With the relatively complex plot of Black Books, Moran was also keen to get away from the schematic simplicity of most TV comedy. "Usually, everything is over-explained, and the audience is encouraged to be like a duck that's going to be made into paté and not do any work. It's not even patronising - it's cretinising. A lot of the time you're supposed to care about a character who is late. I'd care more if he was late - and had a lot of blood dripping from his neck."
The dark and dingy Black Books may well be the brightest sitcom prospect to hit our screens since Linehan's most famous offering, Father Ted. Moran has certainly relished performing it. "Acting is a tremendously pointless activity - and I'd love to do more of it. It's such a ridiculous non-job. You just waft around and get paid for it. You don't have to think at all. You turn up, people give you bits of paper and you have to say what's on the paper."
He can foresee a second series, but no more than that. "I always admire people who get in and get out while they're ahead of the game.

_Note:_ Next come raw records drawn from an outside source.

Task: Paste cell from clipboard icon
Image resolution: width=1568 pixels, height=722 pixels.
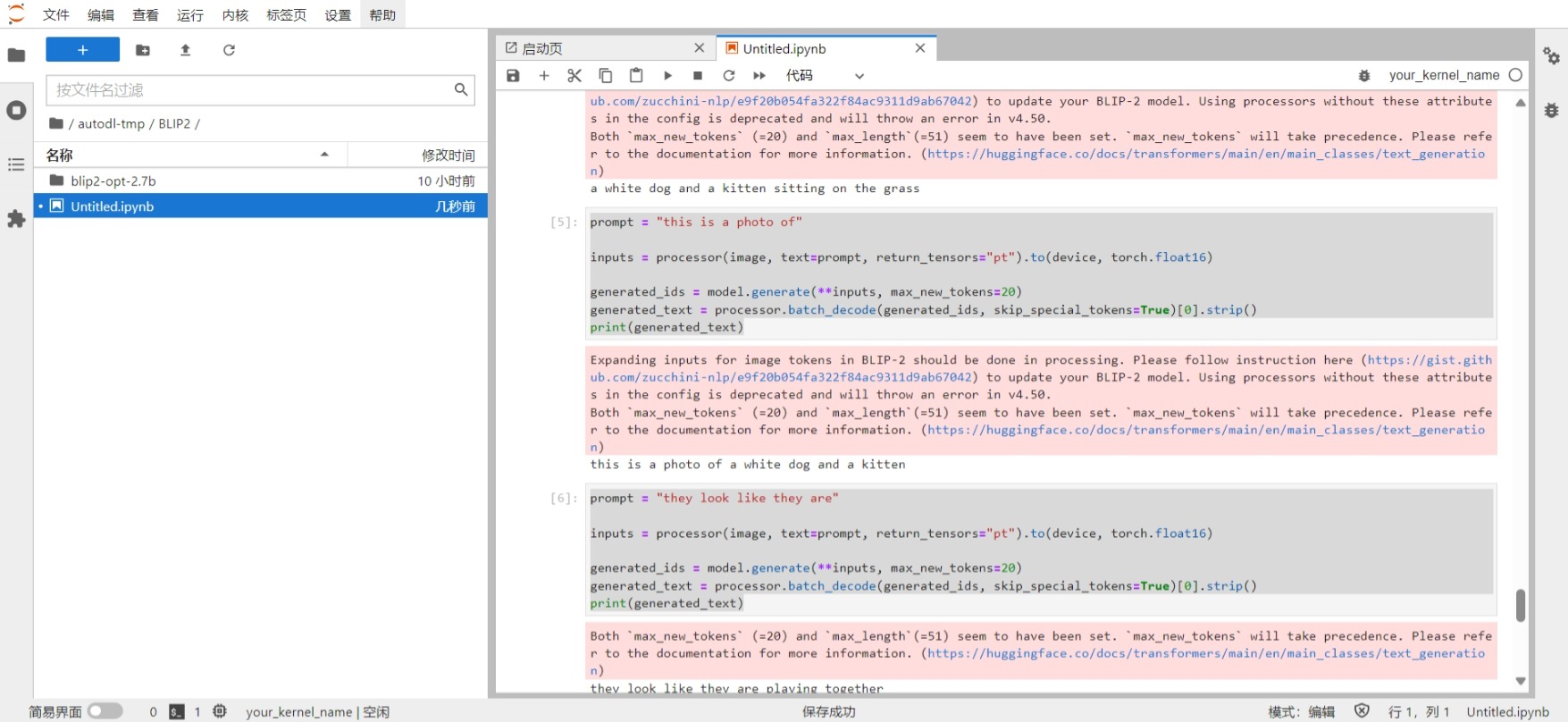Action: point(636,76)
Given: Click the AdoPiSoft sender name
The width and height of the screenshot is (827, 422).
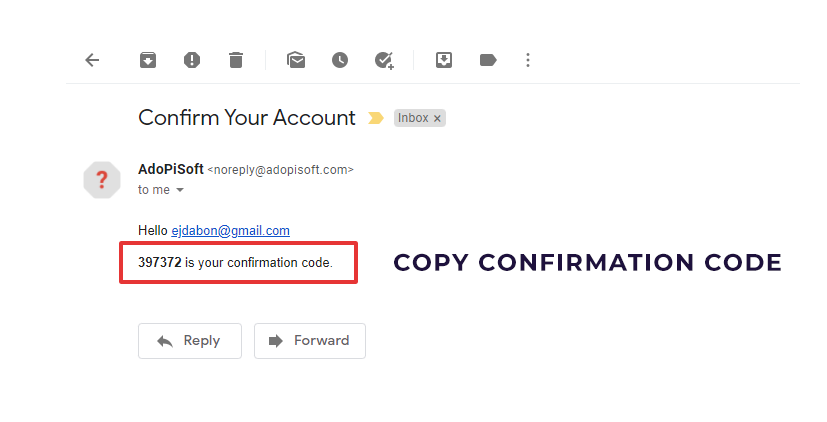Looking at the screenshot, I should (x=171, y=169).
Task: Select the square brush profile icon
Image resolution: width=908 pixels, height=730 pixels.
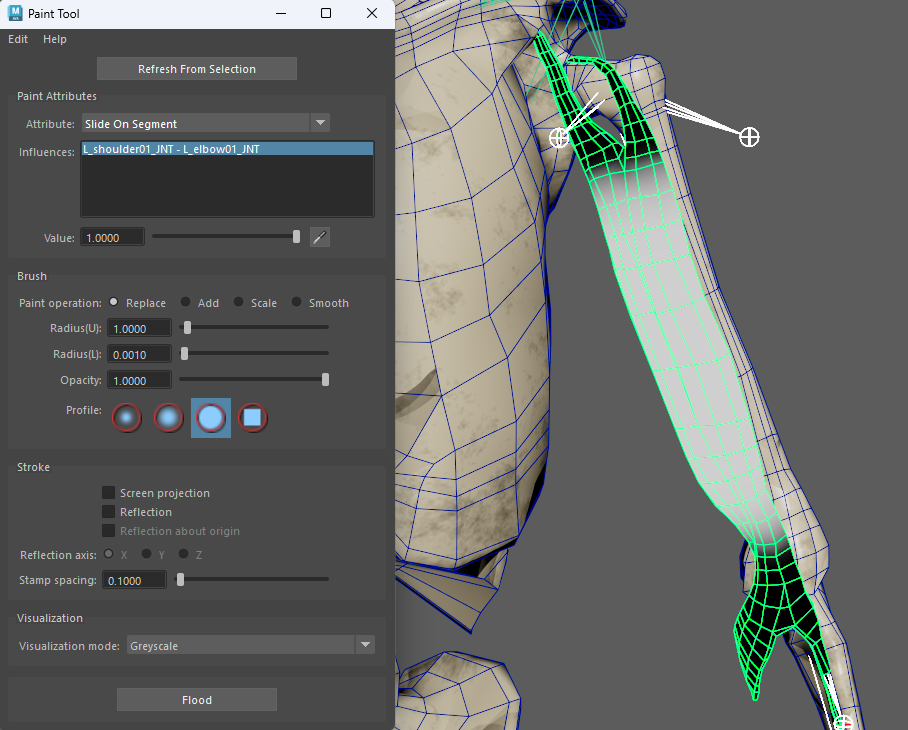Action: 253,418
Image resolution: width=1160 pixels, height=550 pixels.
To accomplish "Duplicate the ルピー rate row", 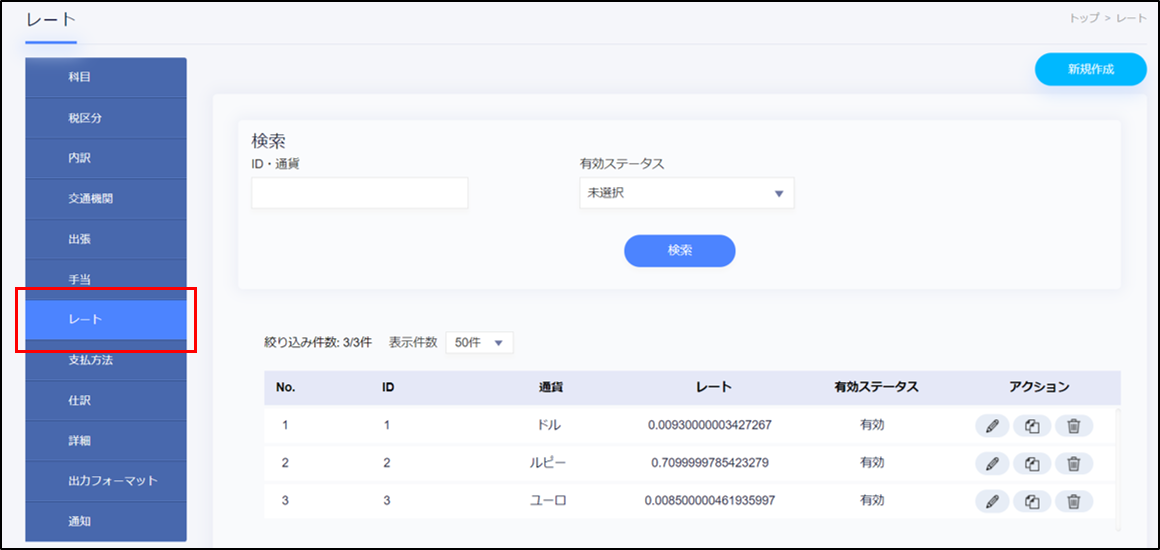I will (x=1033, y=464).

My ideal would be to see Bernard die at the end of series two," he says cheerily.
For the moment, however, Moran is returning to his stand-up roots with a national live tour. "The purpose of it is to verify that all the English place-names that make me laugh actually exist," he explains. "Crawley, Morecambe, Tring."
But in one crucial respect the tour will be no different from Black Books. "Misery will be the watchword for the tour," Moran concludes. "I was thinking of calling it 'The Non-Stop Death Roadshow', but there is a slight tang of uncommerciality about that, isn't there?"